Growing Asian appetite for Australian investors

australian investors property real estate investment cent real estate interest rates

4 October 2007
| By Sara Rich |

Shifting capital flows away from US assets, Australians are focusing more on direct investment in Japan and Singapore, according to new research.

The research, which was conducted by Jones Lang LaSalle into the latest global capital flows, highlighted the growing importance of Japanese assets to Australian investors, accounting for 23 per cent of capital flows from Australia.

Findings also indicated that, since early last year, a significant shift away from US assets suggests Australians are looking closer to home for direct investments, with a further 9 per cent of capital flows placed in assets in Singapore.

This is in stark contrast with figures from early 2006, which showed US assets accounted for over 26 per cent of direct investment, with relatively insignificant proportions of Australian investment placed in Japan and Singapore.
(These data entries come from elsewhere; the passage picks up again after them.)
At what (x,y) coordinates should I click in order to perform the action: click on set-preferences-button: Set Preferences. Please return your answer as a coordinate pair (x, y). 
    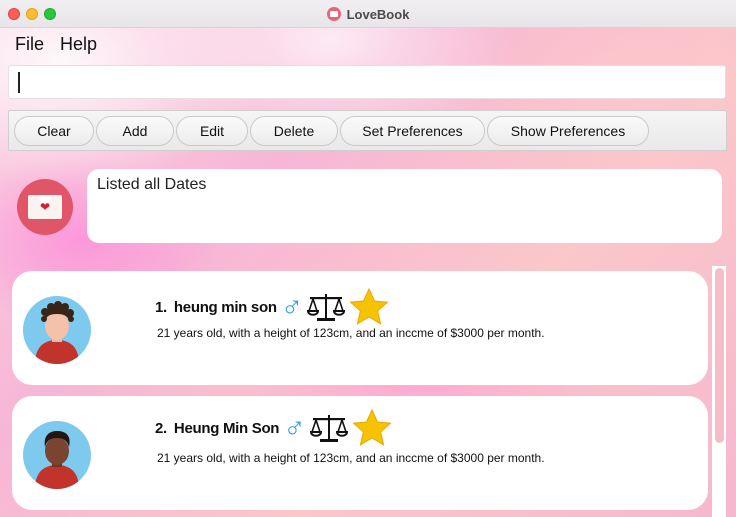
    Looking at the image, I should click on (412, 130).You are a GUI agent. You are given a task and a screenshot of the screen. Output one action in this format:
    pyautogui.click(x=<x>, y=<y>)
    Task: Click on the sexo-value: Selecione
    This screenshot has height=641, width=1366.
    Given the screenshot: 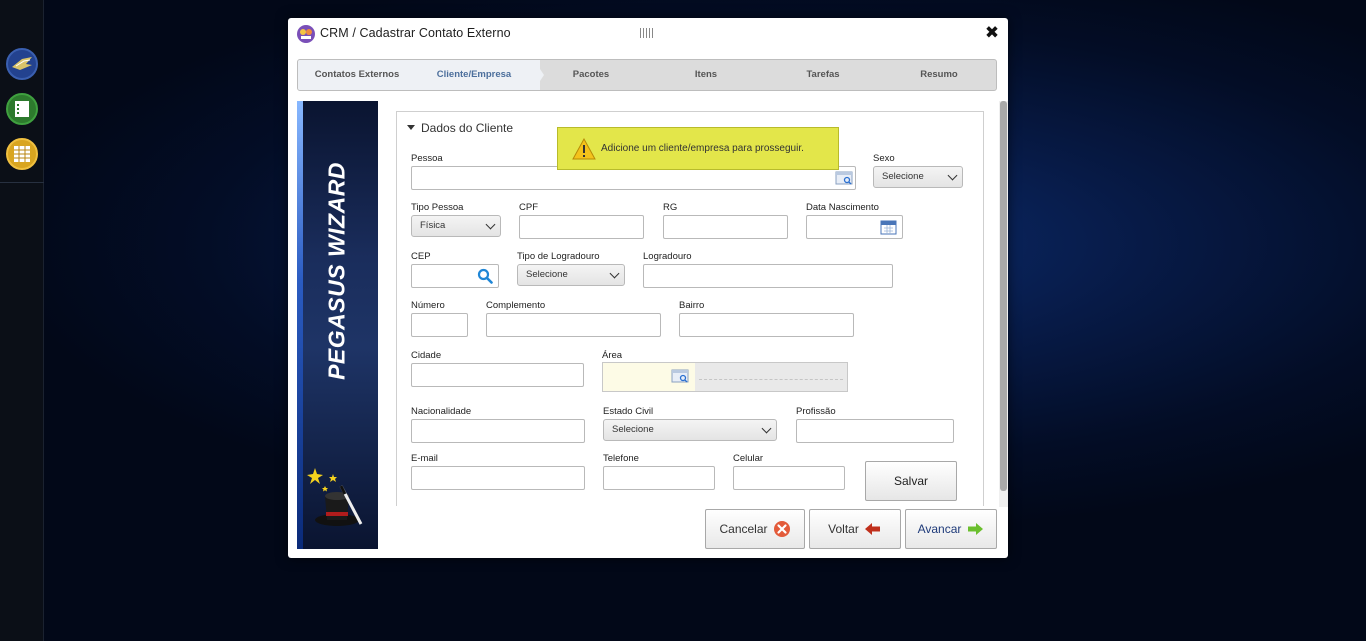 What is the action you would take?
    pyautogui.click(x=903, y=176)
    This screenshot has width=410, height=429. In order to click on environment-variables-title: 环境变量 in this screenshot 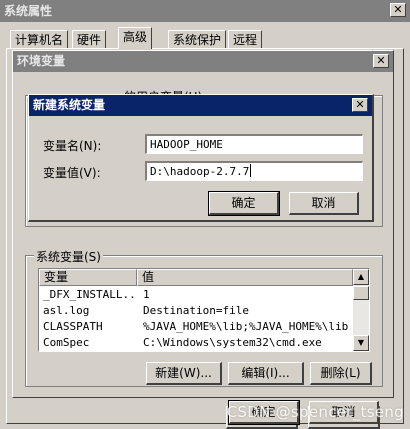, I will do `click(42, 61)`.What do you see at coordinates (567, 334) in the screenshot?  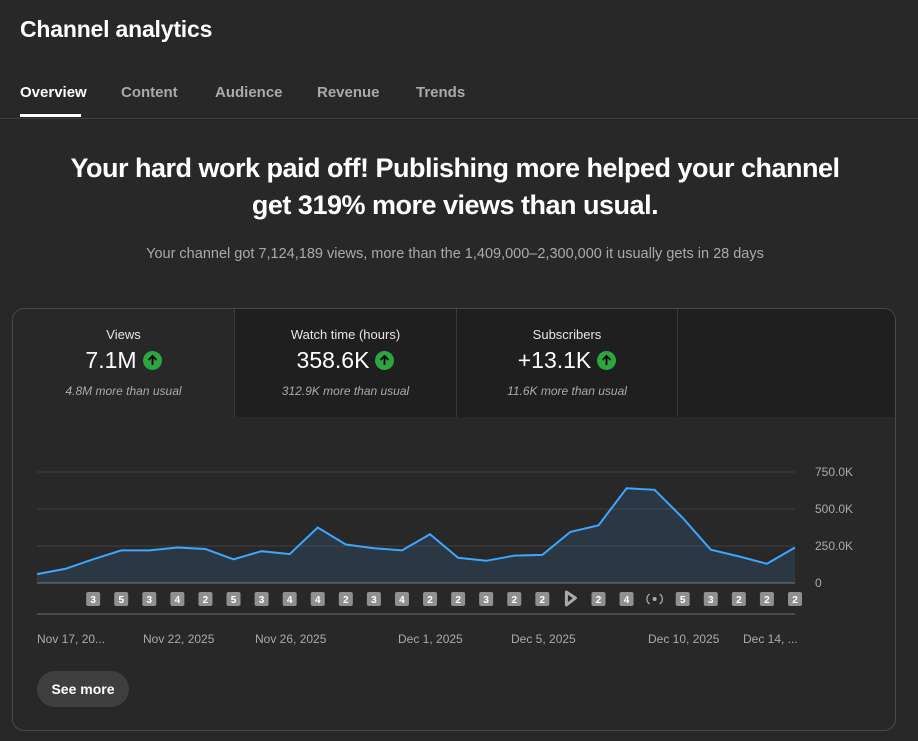 I see `metric-label: Subscribers` at bounding box center [567, 334].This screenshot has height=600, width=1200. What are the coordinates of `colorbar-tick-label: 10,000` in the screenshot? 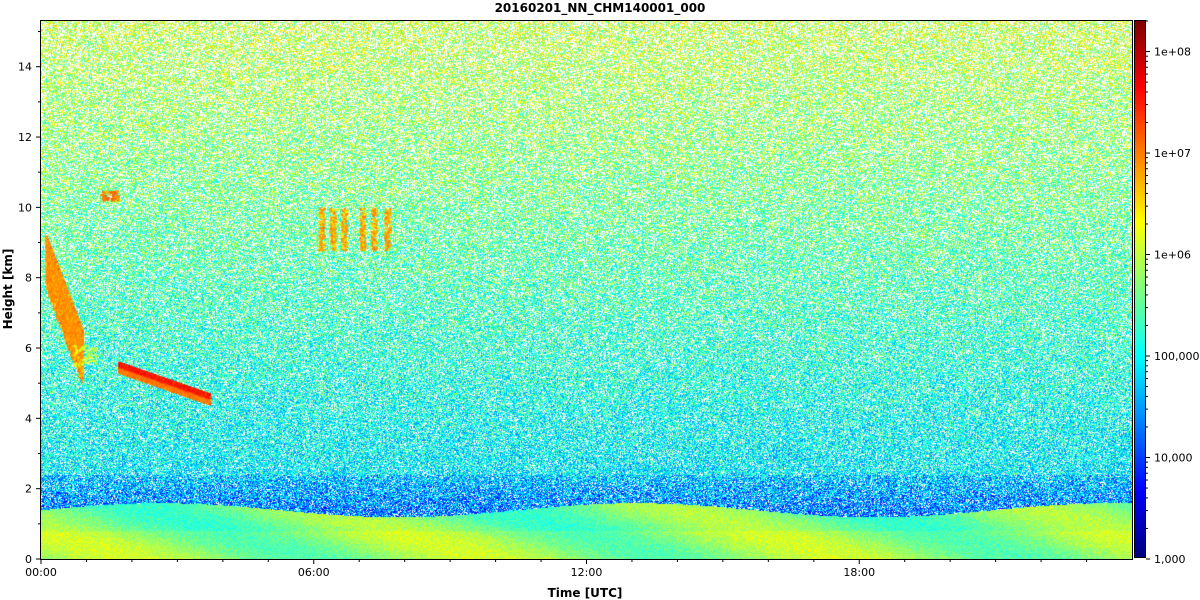 It's located at (1174, 458).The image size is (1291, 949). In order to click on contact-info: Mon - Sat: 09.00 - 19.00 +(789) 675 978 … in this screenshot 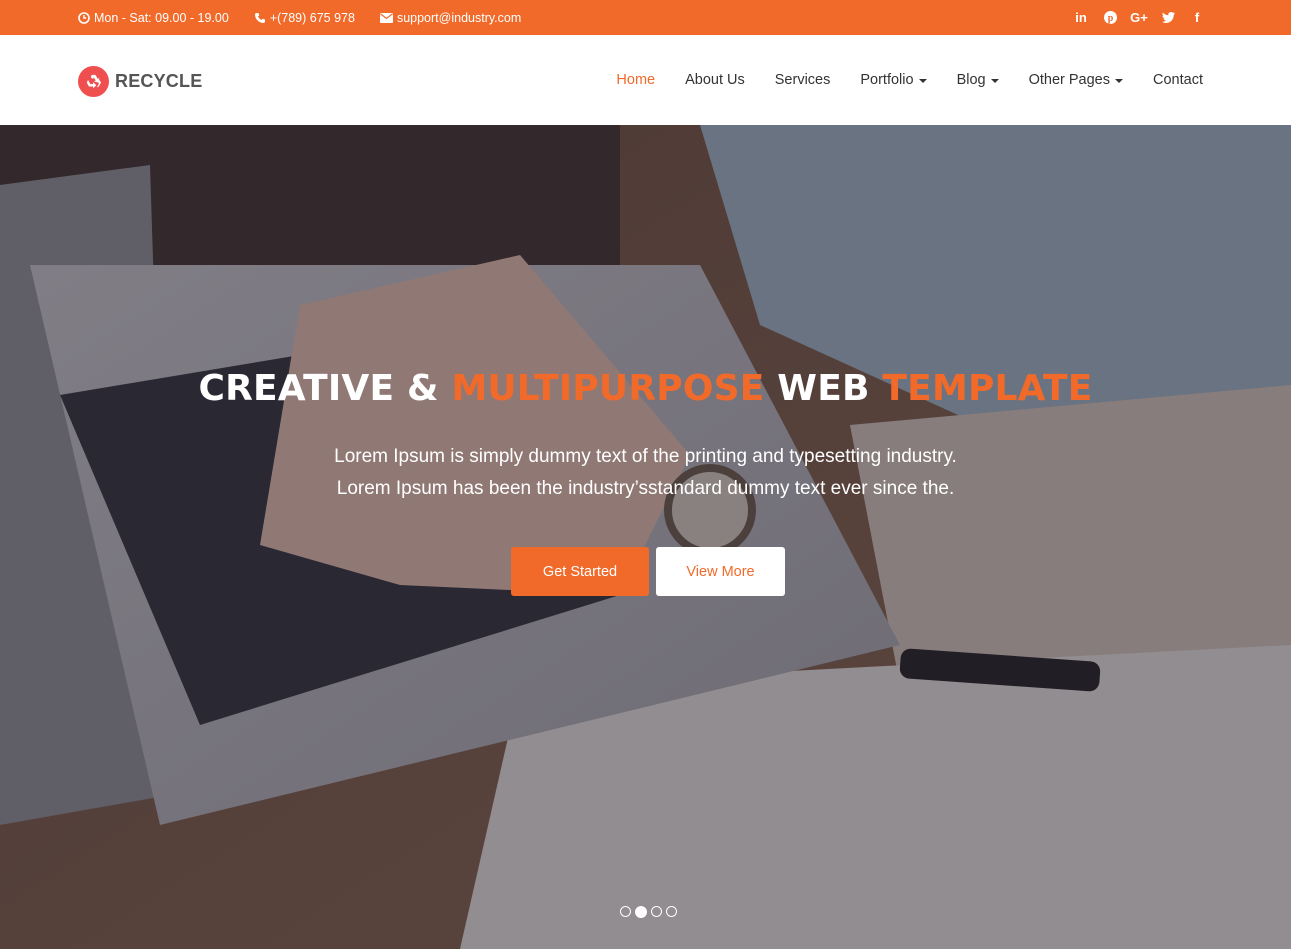, I will do `click(312, 18)`.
Today, US assets account for less than 4 per cent of Australian capital flows.

Australian investors continue to be particularly active on the global property investment stage during the first half of this year, placing $US4.1 billion in direct cross-border property investment. And global real estate investment for 2007 is likely to surpass 2006 levels. However, current debt market turbulence will result in volumes in the second half being close to those achieved in recent years, according to the research.

Jones Lang LaSalle Australia head of research and consulting Kathryn Matthews said pricing for risk is clearly increasingly returning to investors’ and financiers’ agendas, considering that the credit crunch is still working its way through the system.

“Certainly the Fed’s decision to cut rates last week has helped restore confidence, but was for the most part already factored into the markets and will take time to have any substantial impact on the economy,” she said.

Matthews also pointed out that inflation is still a concern suggesting that what is gained in GDP and market stability today may be offset by higher inflation and a rise in interest rates down the road.

“Over the next several months we expect a return to healthier liquidity levels once the current paper pipeline is further digested as the fundamentals in real estate remain strong. There is liquidity out there and there are plenty of active investors in the market. At this stage, we’re seeing more of an over-reaction, than an over-correction,” she said.